コラボ編第二弾 異世界のスクールアイドル編その七
江代はアサミと交戦していた。
切れ味が無いに等しい木刀で、木を切り倒しながら、江代はアサミを追う。
アサミは唯一の遠距離技《炎弾》で、迎撃しながら逃げ続ける。
――アサミに遠距離攻撃が出来るとはな。
木から木へと飛び移るアサミは、まるで忍者のようだ。
江代は左手をアサミに向け、照準を合わせる。
「ギガウィンド!!」
左掌から強風の刃が放たれた。十本の木が同時に切断される。
それでも、アサミは止まらない。
木が倒れても、彼女はバランスを崩さず、倒れていない木に向かって飛び移る。
「無駄だ。ハウリングマジック・ギガウィンド!!」
先のギガウィンドより射程が長い、風の刃を放つ。
マリーとこっそり特訓していた技だ。あらゆる奇抜な魔法を繰るマリーにすら、ハウリングマジックは使えず、恐らく江代のみが使用出来る技だそうだ。
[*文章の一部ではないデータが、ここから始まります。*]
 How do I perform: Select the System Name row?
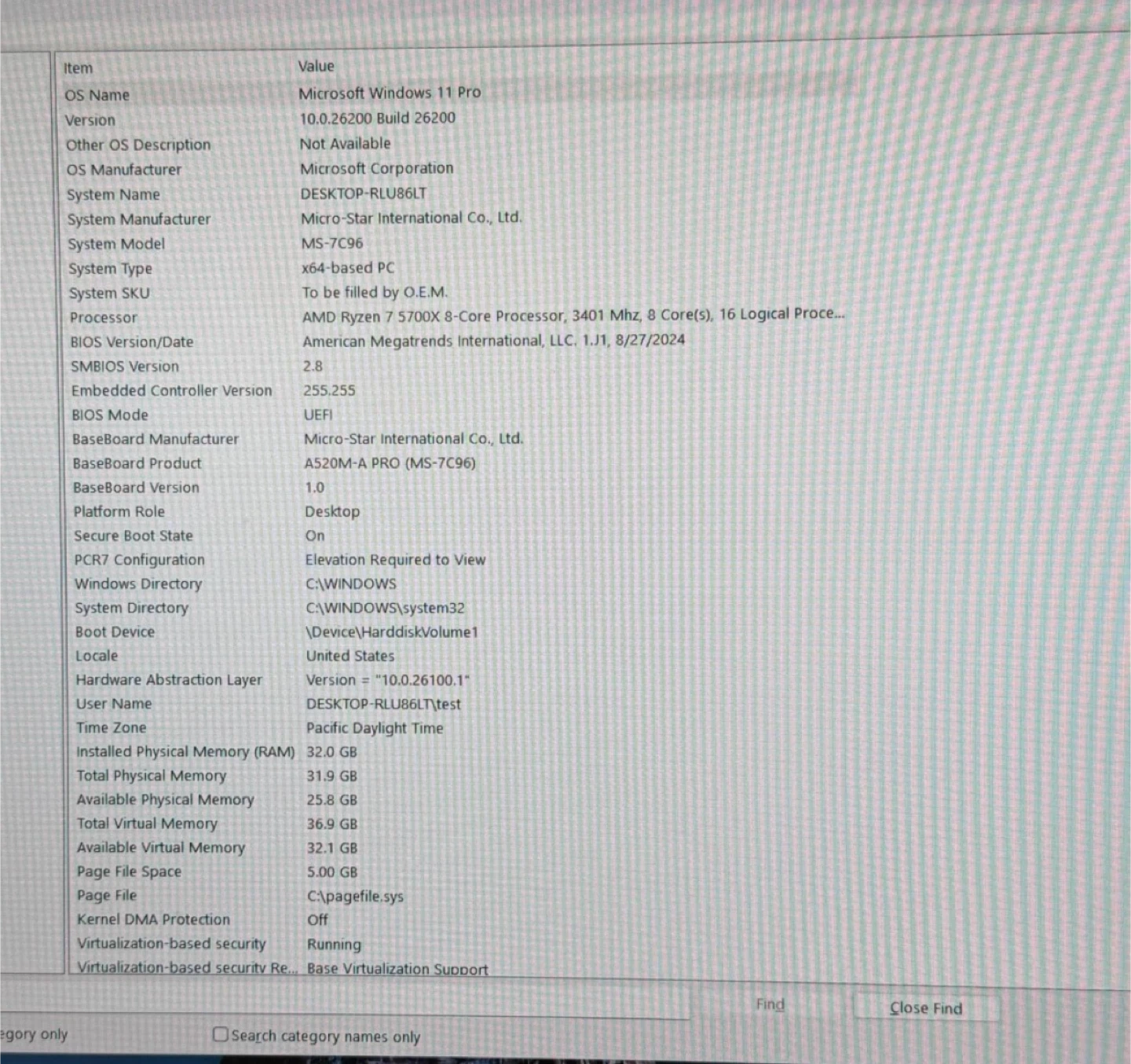tap(113, 195)
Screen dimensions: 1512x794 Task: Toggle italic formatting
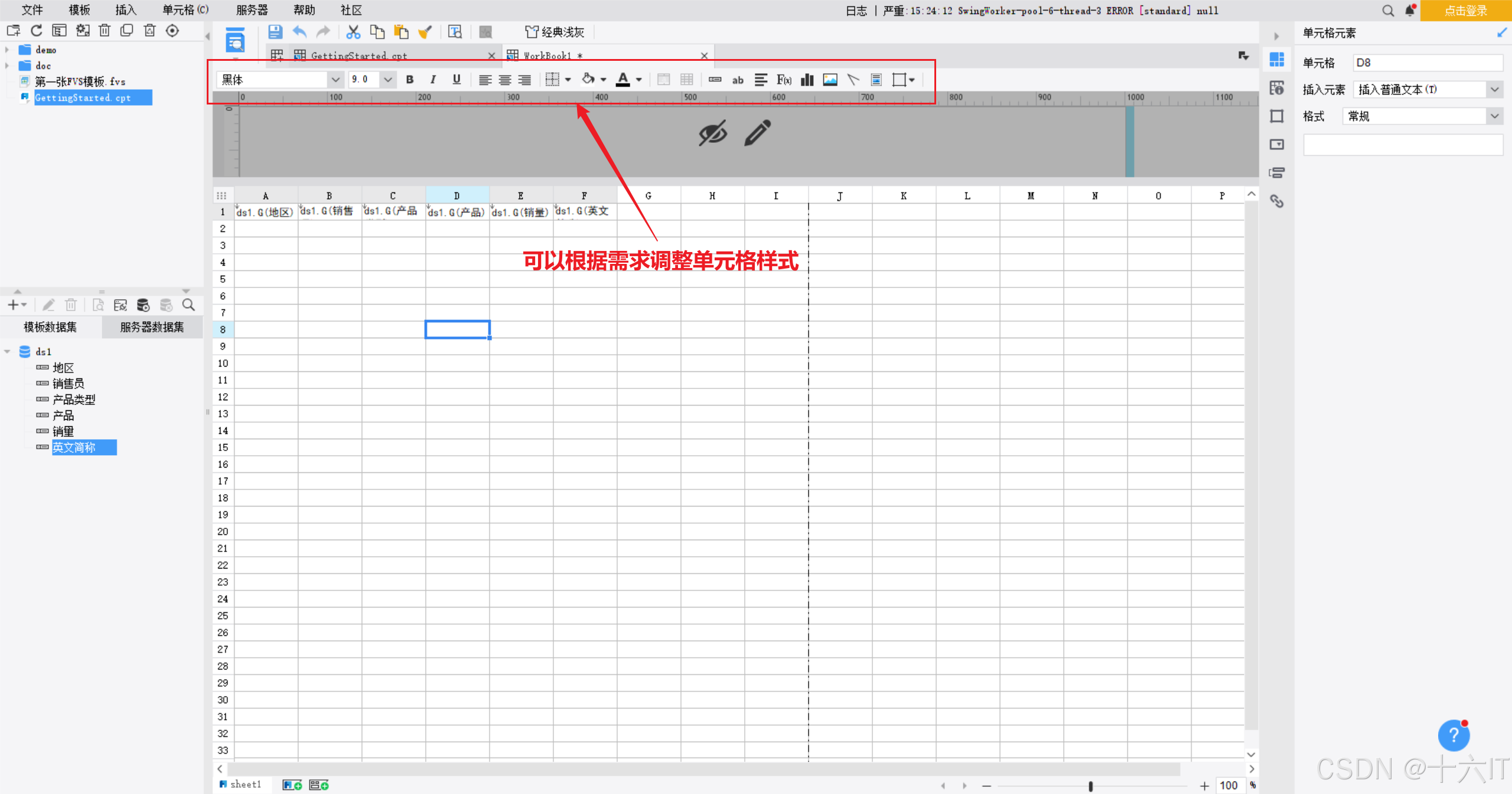click(433, 80)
マイクのハウリングのように、ギガウィンドが進む度に更に巨大なな風の刃と化す。
アサミの炎弾でも迎撃は無理だったらしく、何処かへ飛んでいった。
「ストームマジック・ファイヤ!!」
後ろから飛んできた三連続の火の玉を、江代は前に駆けて躱す。
振り向くとそこには、マリーがいた。
「アサミさんが手強かったので、倒してくれてありがとうございます。
次は江代さんの番です!!
ガトリングマジック・ギガウォータ!!」
魔方陣から大津波が出現する。
「ハウリングマジック・ギガウィッ・・・・・・ぐぁぁぁぁッ!!」
マリーが放った魔法は森ごと江代を押し流す。
魔人のように江代を喰らった波が見えなくなってから、辺りを見回した。
――さて、どこに行きましょうか。
「ボクを無視しないでほしいねぇ」
その声は波が進んだ方向から聞こえた。
馬鹿な。もし波の側にいたなら、一緒に押し流されてもおかしくない筈なのに。
「実はボク、人より少しだけ運が良いんだ」
白い髪に、整った容姿を持つ、マリーより一回り背が高く、女子高生の平均身長を大きく上回る180センチの少女。
琴柄凪が、そこにいた。
「石なら、ボクが持ってるよ」
琴柄は石を弄びながら言う。
この少女の運は未知数。注意して攻撃せねば。
「ちょっと待った!」
その声は上空からだ。声の主も上空から、マリーの近くに着地する。
赤に近い茶髪に、ルビーのような赤い瞳を持つ整った顔の少女。淀子だ。
「マリー、琴柄は手強い。
ここは一時共闘しないか?」
「いいですよ」
「そう言うと思ったよ」
江代が琴柄の方を向く。
「ハハハ。ボクみたいなクズ相手に二人でなんて、随分用心深いね」
琴柄が笑顔で呟く。
マリーはそれをチャンスと思い、杖を振るいながら、呪文を唱える。
「ガトリングマジック・ギガフリーズ!! しばらく眠っていて下さい!!」
スタ子の地獄冷気にも等しい冷気が、マリーの杖付近に出現した魔方陣から放射された。
「あ、れ?」
だが凍ったのは全身ではなく、足だけだった。これも彼女の運なのだろうか。
普通なら、この冷気を浴びれば氷の塊に閉じ込められてしまう筈なだ。
琴柄から石を回収してから、淀子はマリーの方を向く。